▶ Exercise: Restate, word for word, each record that follows.

[Collected data entries]
■ ■ ■

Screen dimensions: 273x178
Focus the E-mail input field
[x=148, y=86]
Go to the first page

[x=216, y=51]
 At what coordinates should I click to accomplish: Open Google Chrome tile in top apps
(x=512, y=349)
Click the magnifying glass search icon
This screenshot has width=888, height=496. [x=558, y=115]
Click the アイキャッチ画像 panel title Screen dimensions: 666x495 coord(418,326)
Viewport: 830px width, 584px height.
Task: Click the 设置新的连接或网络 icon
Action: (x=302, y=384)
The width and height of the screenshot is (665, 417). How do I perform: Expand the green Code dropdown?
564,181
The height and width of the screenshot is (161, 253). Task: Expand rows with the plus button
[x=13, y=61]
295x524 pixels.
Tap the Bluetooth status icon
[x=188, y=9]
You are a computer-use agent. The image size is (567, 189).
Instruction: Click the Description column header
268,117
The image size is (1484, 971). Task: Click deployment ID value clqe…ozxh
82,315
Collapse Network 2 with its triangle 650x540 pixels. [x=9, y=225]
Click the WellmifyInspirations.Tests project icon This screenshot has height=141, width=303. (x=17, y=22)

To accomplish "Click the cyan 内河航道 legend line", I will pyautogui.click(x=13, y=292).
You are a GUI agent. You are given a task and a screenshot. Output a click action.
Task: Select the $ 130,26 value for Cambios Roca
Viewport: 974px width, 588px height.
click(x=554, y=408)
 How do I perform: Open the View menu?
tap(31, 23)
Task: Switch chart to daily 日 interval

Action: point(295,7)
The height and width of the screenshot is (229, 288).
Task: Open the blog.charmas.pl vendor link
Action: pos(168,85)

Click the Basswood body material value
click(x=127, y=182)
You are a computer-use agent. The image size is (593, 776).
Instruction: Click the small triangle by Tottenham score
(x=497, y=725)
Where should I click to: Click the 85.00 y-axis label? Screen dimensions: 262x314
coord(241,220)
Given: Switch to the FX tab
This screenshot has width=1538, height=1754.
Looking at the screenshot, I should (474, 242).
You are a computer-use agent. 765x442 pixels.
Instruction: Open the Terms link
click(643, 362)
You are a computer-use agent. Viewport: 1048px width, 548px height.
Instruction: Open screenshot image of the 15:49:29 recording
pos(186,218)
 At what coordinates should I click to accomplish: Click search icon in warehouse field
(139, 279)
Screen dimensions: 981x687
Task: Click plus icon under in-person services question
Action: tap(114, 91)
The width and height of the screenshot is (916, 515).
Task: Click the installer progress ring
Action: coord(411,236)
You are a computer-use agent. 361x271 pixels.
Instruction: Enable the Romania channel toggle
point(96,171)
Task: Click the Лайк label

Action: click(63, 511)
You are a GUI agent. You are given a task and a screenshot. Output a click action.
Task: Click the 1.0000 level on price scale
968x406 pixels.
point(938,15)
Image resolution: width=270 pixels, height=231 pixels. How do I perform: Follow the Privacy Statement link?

■ ■ ■

▶ Response:
Screen dimensions: 273x178
Focus the E-mail input field
[x=148, y=86]
Go to the first page

[x=216, y=51]
 At what coordinates should I click to accomplish: Open Google Chrome tile in top apps
(x=512, y=349)
Click the magnifying glass search icon
This screenshot has width=888, height=496. [x=558, y=115]
Click the アイキャッチ画像 panel title Screen dimensions: 666x495 coord(418,326)
Viewport: 830px width, 584px height.
Task: Click the 设置新的连接或网络 icon
Action: (x=302, y=384)
The width and height of the screenshot is (665, 417). How do I perform: Expand the green Code dropdown?
564,181
The height and width of the screenshot is (161, 253). Task: Expand rows with the plus button
[x=13, y=61]
295x524 pixels.
Tap the Bluetooth status icon
[x=188, y=9]
You are a computer-use agent. The image size is (567, 189).
Instruction: Click the Description column header
268,117
The image size is (1484, 971). Task: Click deployment ID value clqe…ozxh
82,315
Collapse Network 2 with its triangle 650x540 pixels. [x=9, y=225]
Click the WellmifyInspirations.Tests project icon This screenshot has height=141, width=303. (x=17, y=22)

To accomplish "Click the cyan 内河航道 legend line", I will pyautogui.click(x=13, y=292).
You are a GUI agent. You are given a task and a screenshot. Output a click action.
Task: Select the $ 130,26 value for Cambios Roca
Viewport: 974px width, 588px height.
click(x=554, y=408)
 How do I perform: Open the View menu?
tap(31, 23)
Task: Switch chart to daily 日 interval

Action: point(295,7)
The height and width of the screenshot is (229, 288).
Task: Open the blog.charmas.pl vendor link
Action: pos(168,85)

Click the Basswood body material value
click(x=127, y=182)
You are a computer-use agent. The image size is (593, 776).
Instruction: Click the small triangle by Tottenham score
(x=497, y=725)
Where should I click to: Click the 85.00 y-axis label? Screen dimensions: 262x314
coord(241,220)
Given: Switch to the FX tab
This screenshot has width=1538, height=1754.
Looking at the screenshot, I should (474, 242).
You are a computer-use agent. 765x442 pixels.
Instruction: Open the Terms link
click(643, 362)
You are a computer-use agent. Viewport: 1048px width, 548px height.
Instruction: Open screenshot image of the 15:49:29 recording
pos(186,218)
 At what coordinates should I click to accomplish: Click search icon in warehouse field
(139, 279)
Screen dimensions: 981x687
Task: Click plus icon under in-person services question
Action: tap(114, 91)
The width and height of the screenshot is (916, 515).
Task: Click the installer progress ring
Action: coord(411,236)
You are a computer-use agent. 361x271 pixels.
Instruction: Enable the Romania channel toggle
point(96,171)
Task: Click the Лайк label

Action: click(63, 511)
You are a GUI agent. You are given a task and a screenshot. Output a click action.
Task: Click the 1.0000 level on price scale
968x406 pixels.
point(938,15)
Image resolution: width=270 pixels, height=231 pixels. How do I perform: Follow the Privacy Statement link?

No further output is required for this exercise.